- [Data listing]:
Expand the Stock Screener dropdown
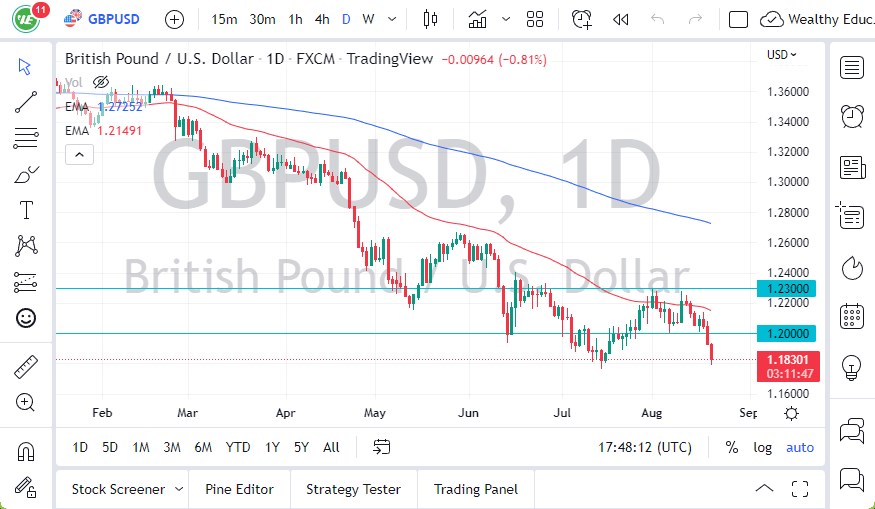The height and width of the screenshot is (509, 875). pyautogui.click(x=179, y=489)
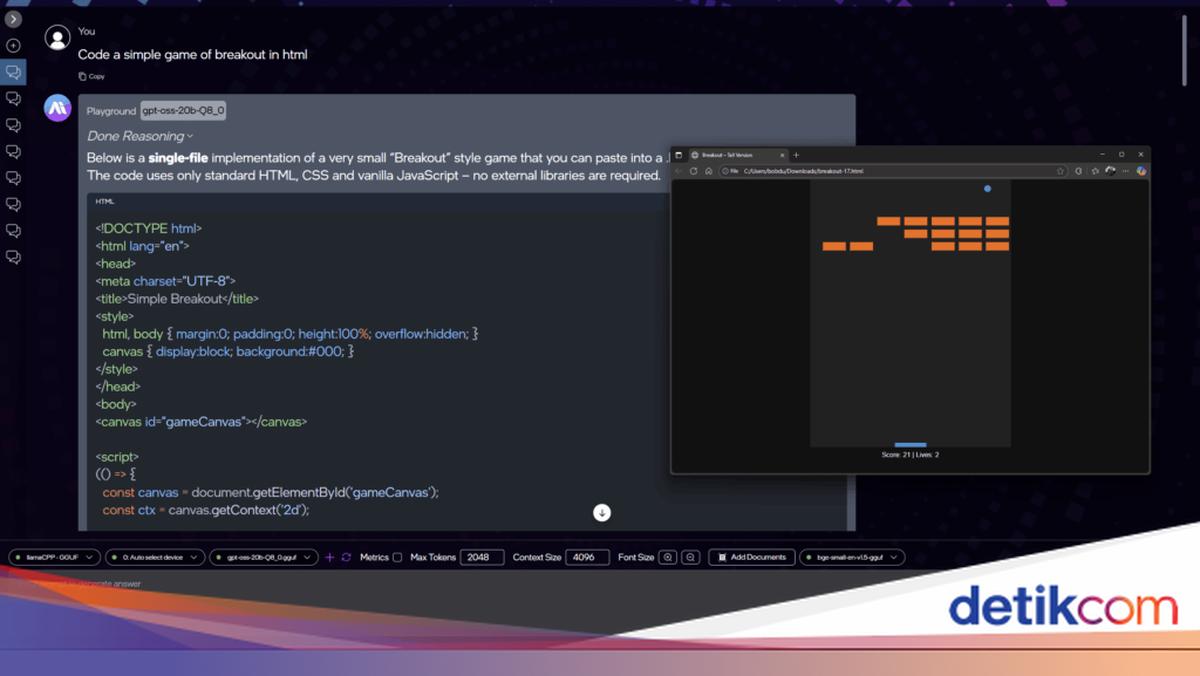This screenshot has height=676, width=1200.
Task: Click the Max Tokens input field
Action: (482, 557)
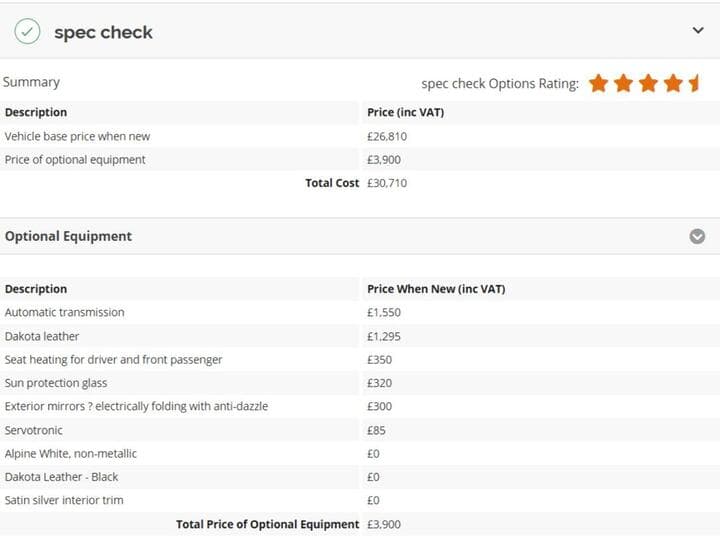Click Vehicle base price when new row

(360, 136)
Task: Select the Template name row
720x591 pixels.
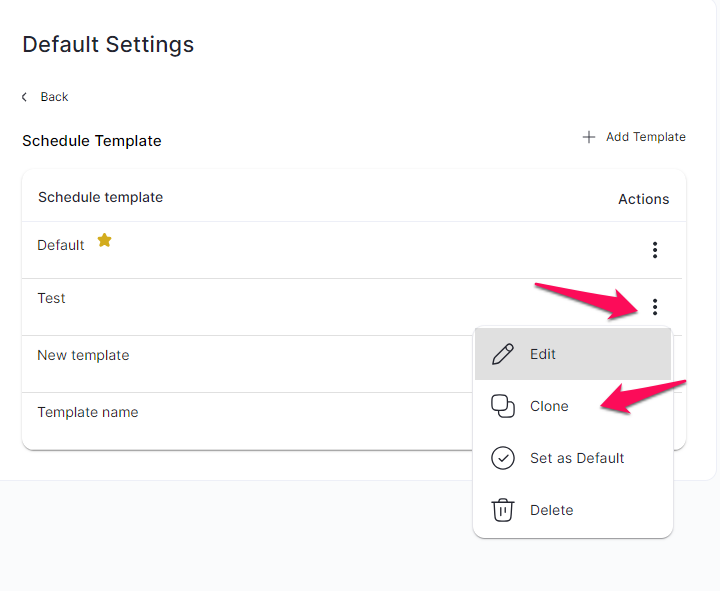Action: pyautogui.click(x=248, y=421)
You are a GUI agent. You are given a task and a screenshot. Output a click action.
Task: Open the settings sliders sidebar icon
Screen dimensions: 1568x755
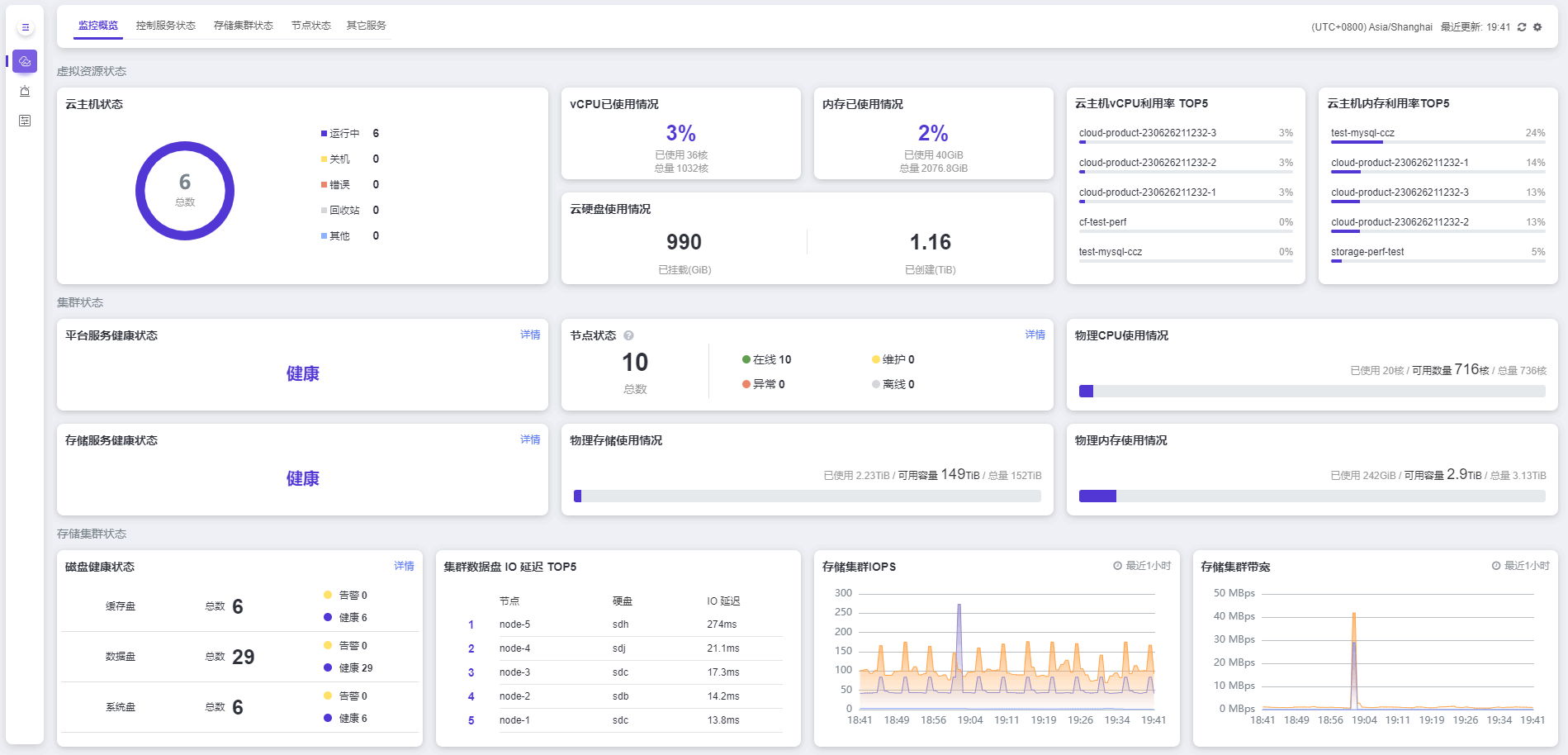pos(25,121)
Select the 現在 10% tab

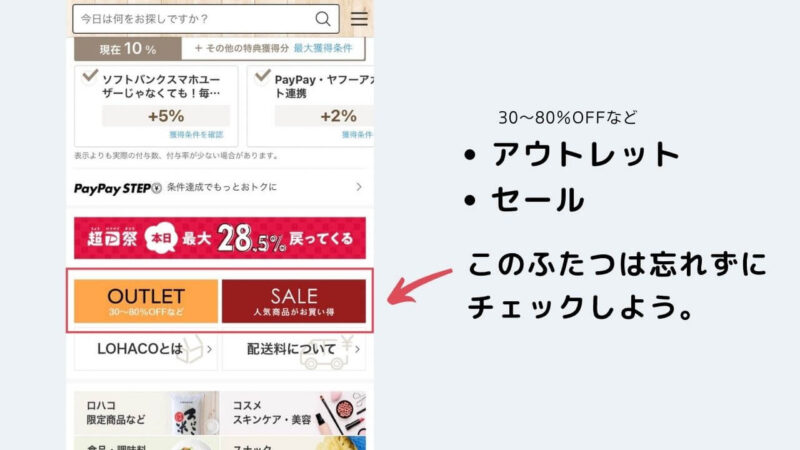128,49
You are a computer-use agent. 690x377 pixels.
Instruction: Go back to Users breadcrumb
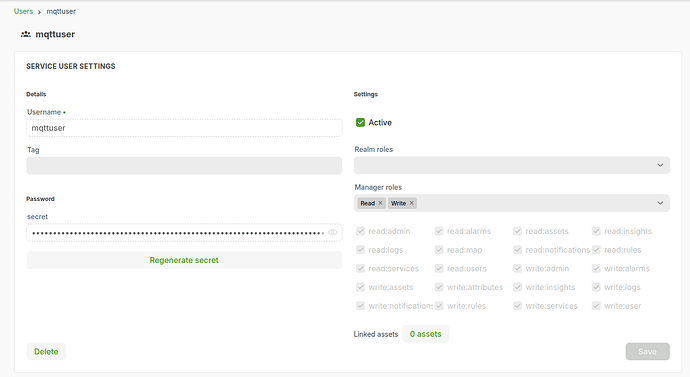click(x=23, y=11)
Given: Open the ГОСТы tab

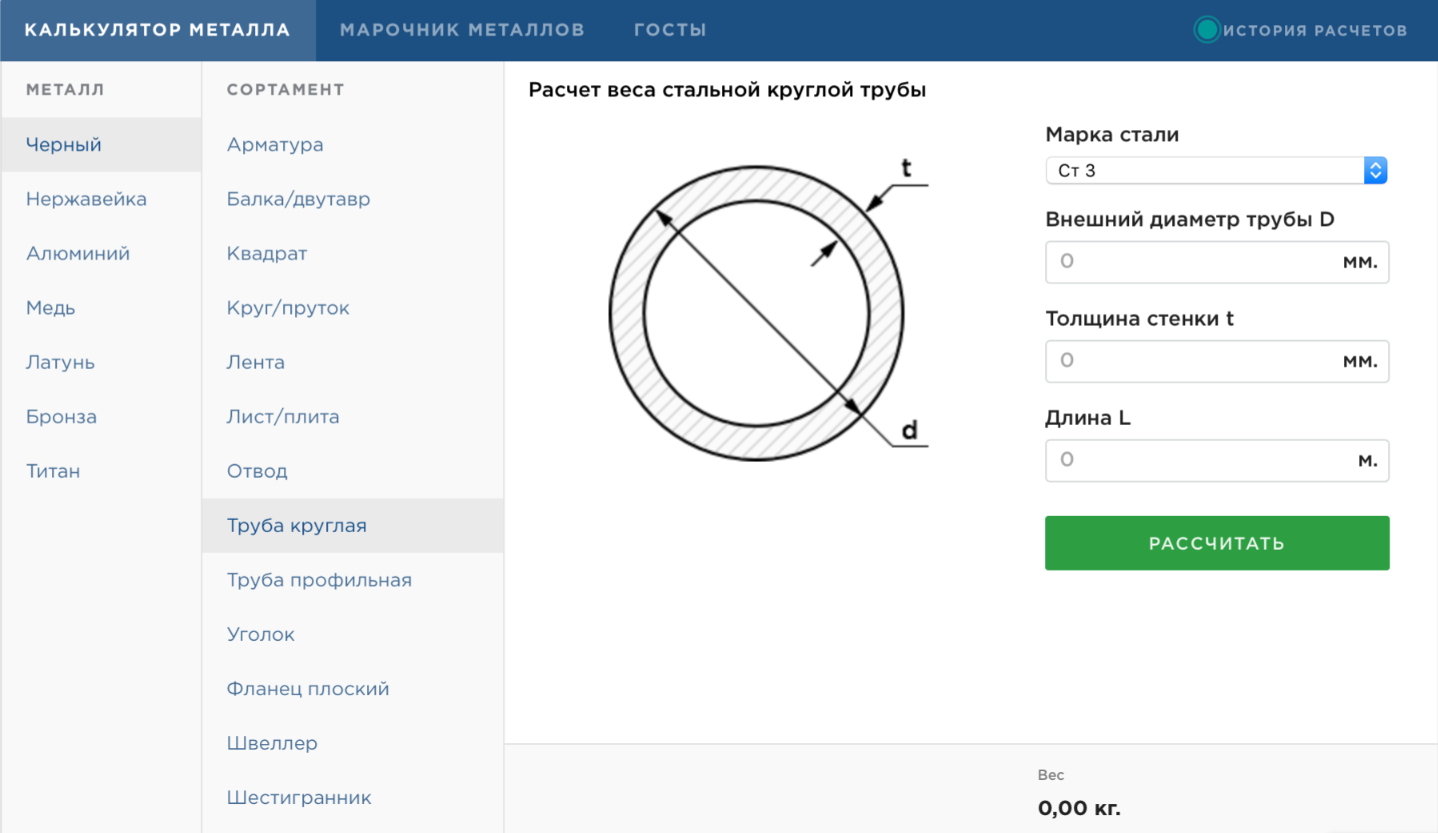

- [What you need to do]: All of the material above should be written out exactly as given, minus any images.

- [Task answer]:
Expand the Stock Screener dropdown
The height and width of the screenshot is (509, 875). pyautogui.click(x=179, y=489)
This screenshot has height=676, width=1200.
Task: Click the Max Tokens input field
Action: (482, 557)
Click Vehicle base price when new row

(360, 136)
Task: Select the Template name row
720x591 pixels.
Action: pyautogui.click(x=248, y=421)
You are a GUI agent. You are given a task and a screenshot. Output a click action.
Task: Open the settings sliders sidebar icon
Screen dimensions: 1568x755
pos(25,121)
Select the 現在 10% tab

128,49
You are a computer-use agent. 690x377 pixels.
Instruction: Go back to Users breadcrumb
click(x=23, y=11)
Given: Open the ГОСТы tab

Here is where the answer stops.